José Saramago “merece”um segundo Nobel

O primeiro-ministro português, António Costa, defendeu, domingo, que José Saramago poderia ter recebido um segundo Prémio Nobel da Literatura. António Costa fez essa afirmação em Azinhaga do Ribatejo, numa homenagem ao autor do “Memorial do Convento”, a propósito do 20º aniversário da conquista do Nobel da Literatura.

Fotografia: DR

De acordo com o primeiro-ministro português, “José Saramago conseguiu assegurar a intermitência da morte, que é a vida dele, e que devemos sempre continuar a encontrar na leitura de cada uma das páginas que ele legou e que legou à humanidade. A humanidade reconheceu com o seu Prémio Nobel, mas que poderia seguramente voltar a merecer um segundo Nobel, por aquilo tudo que escreveu, depois de ter recebido o primeiro”, assegurou António Costa.

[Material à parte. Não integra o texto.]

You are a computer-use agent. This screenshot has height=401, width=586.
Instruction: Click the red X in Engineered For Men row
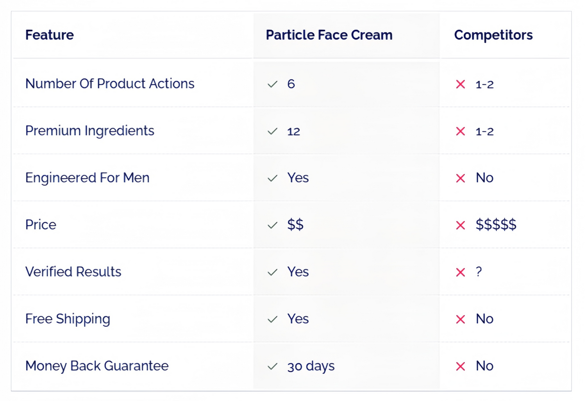point(461,178)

Lembrou que a “maratona”, que tem feito as cidades de Lanzarote, Azinhaga do Ribatejo e Lisboa, procura acompanhar “aquilo que foram os locais marcantes da vida de José Saramago e que de alguma forma formataram a sua própria obra.”
“Em Lanzarote, pudemos sinalizar o universalismo que foi reconhecido para a atribuição do Prémio Nobel. Aqui, na Azinhaga, estamos ao regresso das suas origens na qual se formou como menino, como homem, mas onde seguramente germinaram muitas das ideias que o formaram como cidadão, como político e como escritor”, acrescentou.

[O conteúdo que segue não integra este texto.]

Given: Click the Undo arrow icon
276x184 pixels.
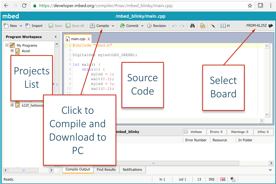Looking at the screenshot, I should pyautogui.click(x=174, y=26).
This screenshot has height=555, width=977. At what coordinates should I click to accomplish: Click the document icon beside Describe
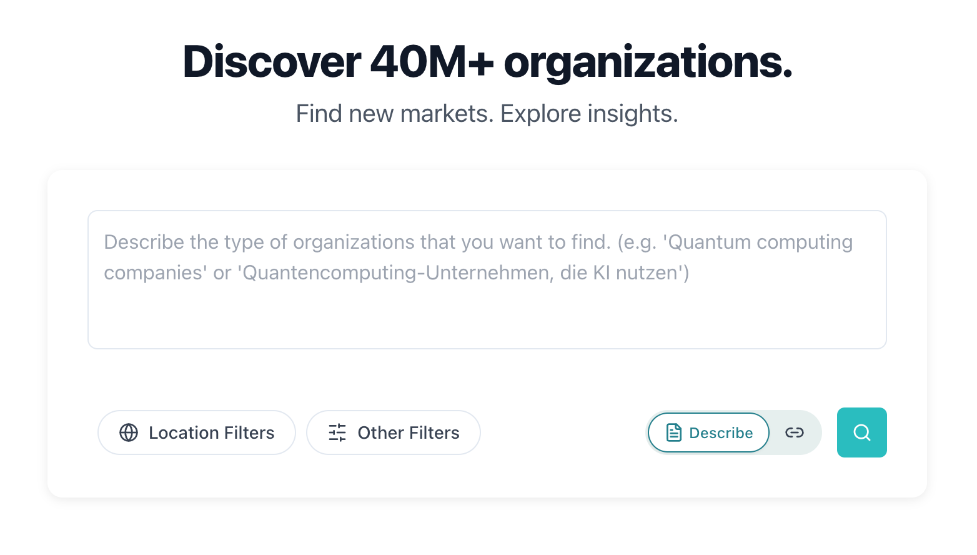(673, 433)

Segundo António Costa, esta é uma forma de “homenagear Saramago após os 20 anos do seu Prémio Nobel e prestar também uma homenagem a todas as terras, a todos aqueles que de alguma forma contribuíram para o formar como homem, como político, como escritor.”
Acrescentou que era inevitável a passagem pela Azinhaga, “onde tudo começou.” Lembrou que “um dos momentos mais solenes da vida dele, foi quando discursou perante a academia que lhe atribuiu o Prémio Nobel ao começar logo por recordar que a pessoa com quem mais aprendeu tinha sido o seu avô Jerónimo.”
“Ele disse que aqui encontrava o outro eu que algures ficou encalhado, mas precisava de regressar aqui à Azinhaga para acabar de nascer. Temos uma ideia de que vamos nascendo todos os dias ao longo da vida e, ao longo da vida, vamos adquirindo novos eus”, afirmou o chefe do Governo.
António Costa constatou que José Saramago “não precisou de desdobrar os seus eus em heterónimos, como outros tiveram de fazer, e pode condensar na sua obra e sob o seu nome, José Saramago, toda esta formação.”